In one effort to understand Ryan and people like him, I turned to Achebe’s novel Things Fall Apart, who creates a similar character in Okonkwo. Okonkwo too believes in pulling himself up by dint of his own efforts and is ashamed of his moocher father. Could it be, I wondered, that Ryan shares some of Okonkwo’s fears. Certainly there is something amiss in the rigidity of both men. Here’s what I wrote:

There is something too reactionary about Okonkwo’s ambitions, and as a result he starts getting into trouble.
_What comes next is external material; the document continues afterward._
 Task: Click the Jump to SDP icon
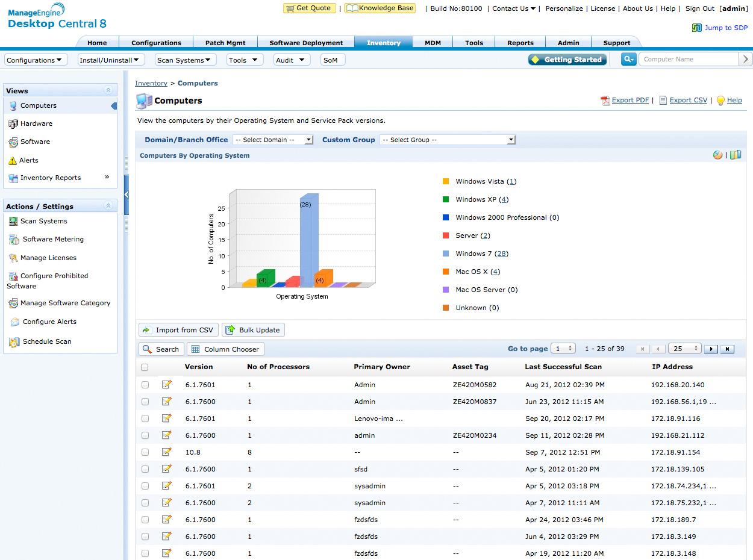pos(697,28)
While individual initiative should be celebrated, it must come from a clean space. Just as Republicans like Ryan often talk about success as a way of berating the 47% of Americans that they claim are moochers, so Okonkwo sees success mostly as a way of contrasting himself with his father:

“[H]is whole life was dominated by fear, the fear of failure and of weakness. It was deeper and more intimate than the fear of evil and capricious gods and of magic, the fear of the forest, and the forces of nature, malevolent, red in tooth and claw. Okonkwo’s fear was greater than these. It was not external but lay deep within himself. It was the fear of himself, lest he should be found to resemble his father.”

Maybe Ryan speaks not from confidence but from anxiety—that his success is as much due to his privileged upbringing and to the government support both his family and he received as to his own efforts Perhaps he’s haunted for not having done everything on his own.

One other note: Paul Ryan is a hardline anti-abortionist who believes ending a pregnancy should be illegal even when it results from rape or incest, or if a woman’s health is in danger. At one point, noting his resemblance to Thomas Hardy’s youthful Angel Claire in Tess of the d’Urbervilles, I asked how he would respond to Tess’s pregnancy as a result of what is probably a rape. Tess is a good woman but Angel, who regards her as tainted, can see nothing but his own sense of violation.

I pray that Ryan will mellow as speaker. At the moment, however, I see him as a man filled with a sense of self-righteousness and confident in his superiority over the takers of the world. That does not bode well.